他人を痛めつける事で快感を得るタイプは勿論、自己顕示欲の塊のような手合いは、「型稽古」のパートナーがいなくなるので、いずれは道場内で孤立し、稽古自体が出来なくなってしまう(最終的には道場を去る事になる)。
2 私がBJJを始めた時から、ウチの道場にも「基本ドリル」は存在した。毎日毎日それを繰り返すわけだが、先達の中にはドリルの「受け」をするのが嫌いな人間が何人かいて、私がドリルの「捕り」をやっていると「早く終わらせろ!」という態度を露骨に示す者もいた。

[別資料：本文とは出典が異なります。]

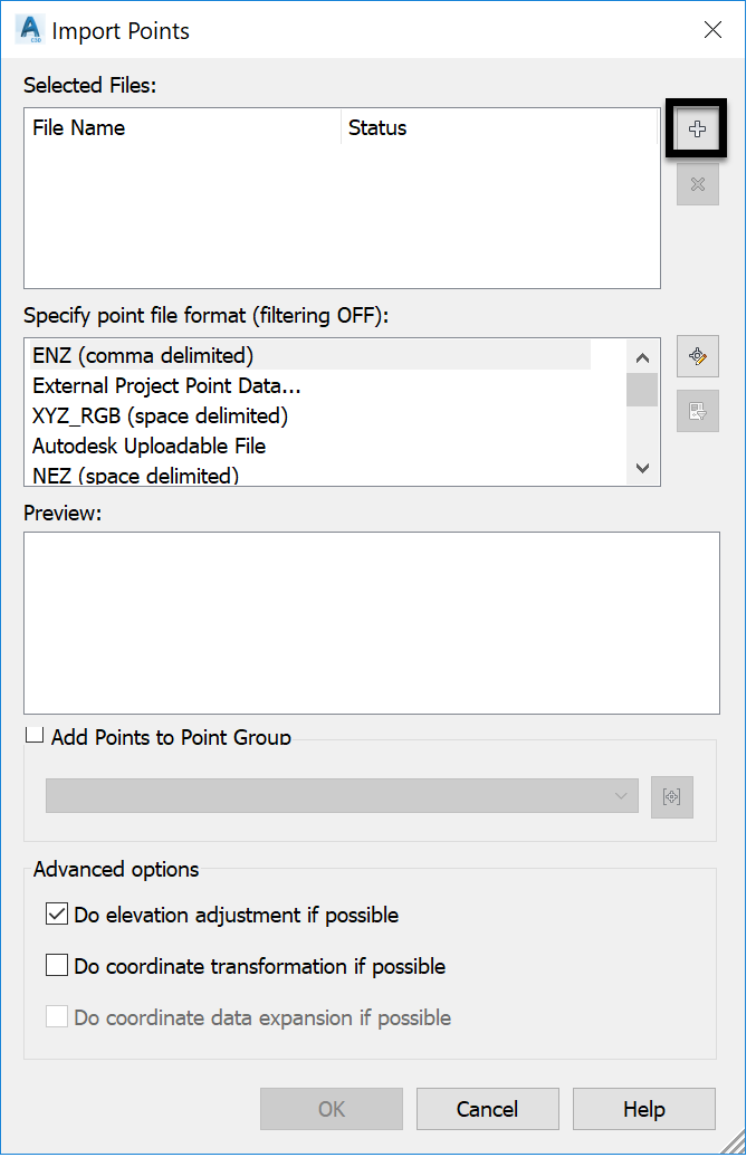Click the select point group icon
Image resolution: width=747 pixels, height=1155 pixels.
pyautogui.click(x=672, y=797)
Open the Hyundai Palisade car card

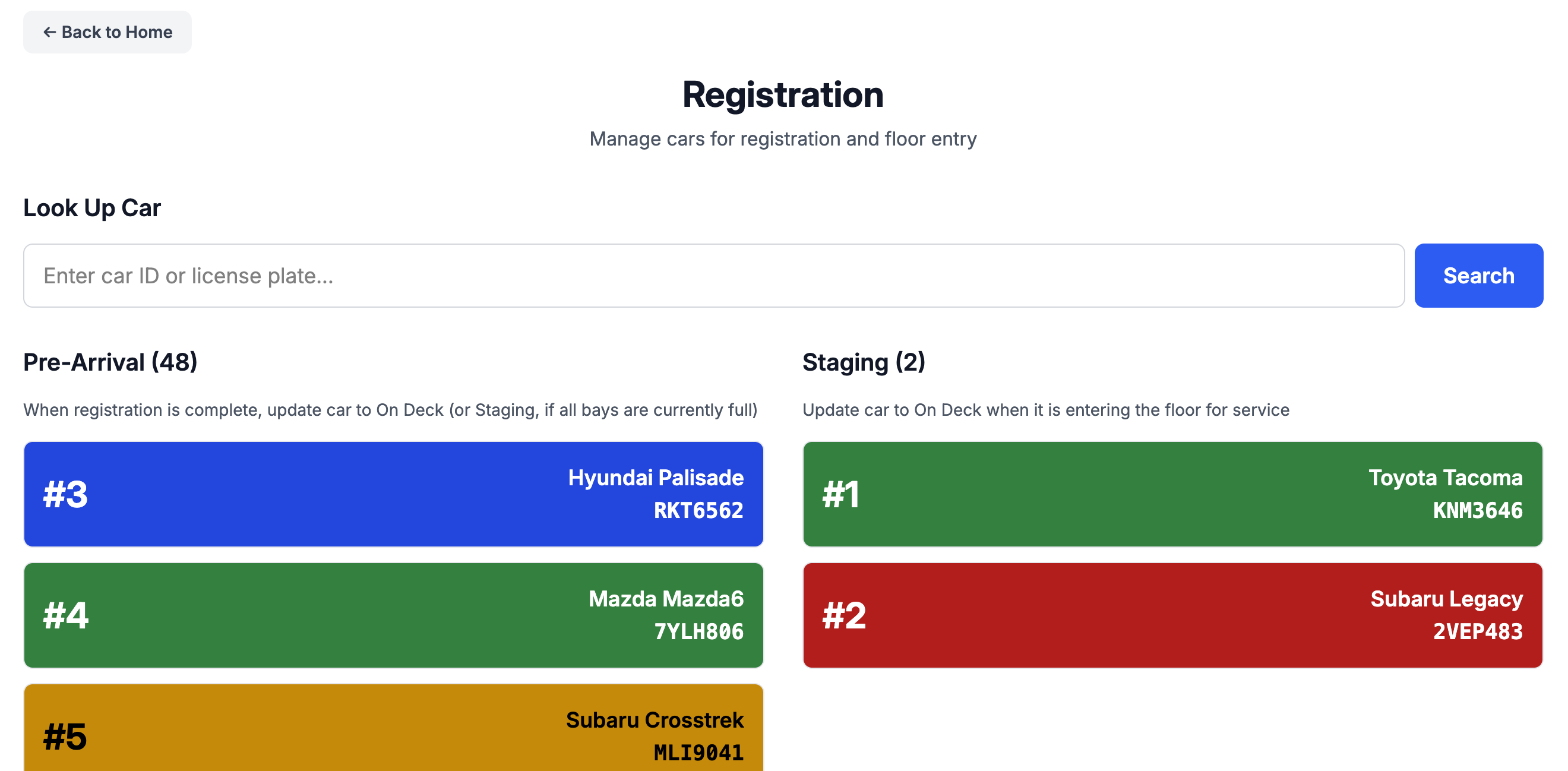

古流で「型稽古」に馴染んだ私には、「受け」を嫌がるという先達(の一部)の発想が理解できなかったが、今にして思えば、テクニックドリルを「受け」るだけでも(多少は)疲れるし、何よりそれによって「受け」る側には何のメリットもなく、体力と時間の無駄のようにしか彼らには思えなかったのだろう。
先に「型稽古」では「受け」にも相応の技量が求められると書いたが、それは受身の技術があるというだけの意味ではなく、「型」の理合を理解し、その表現に必要な身体動作を習熟している事が求められるという意味である。
そうした意味での「受け」の技量が上がってくれば、後進の「捕り」の「受け」を取っていても、「捕り」には何が足りないのか?身体の使い方のどこが間違っているのか?という観察を通して、自分の「型」を見直す契機になるし、「型」の理合に気付きを与えてくれる事すらある。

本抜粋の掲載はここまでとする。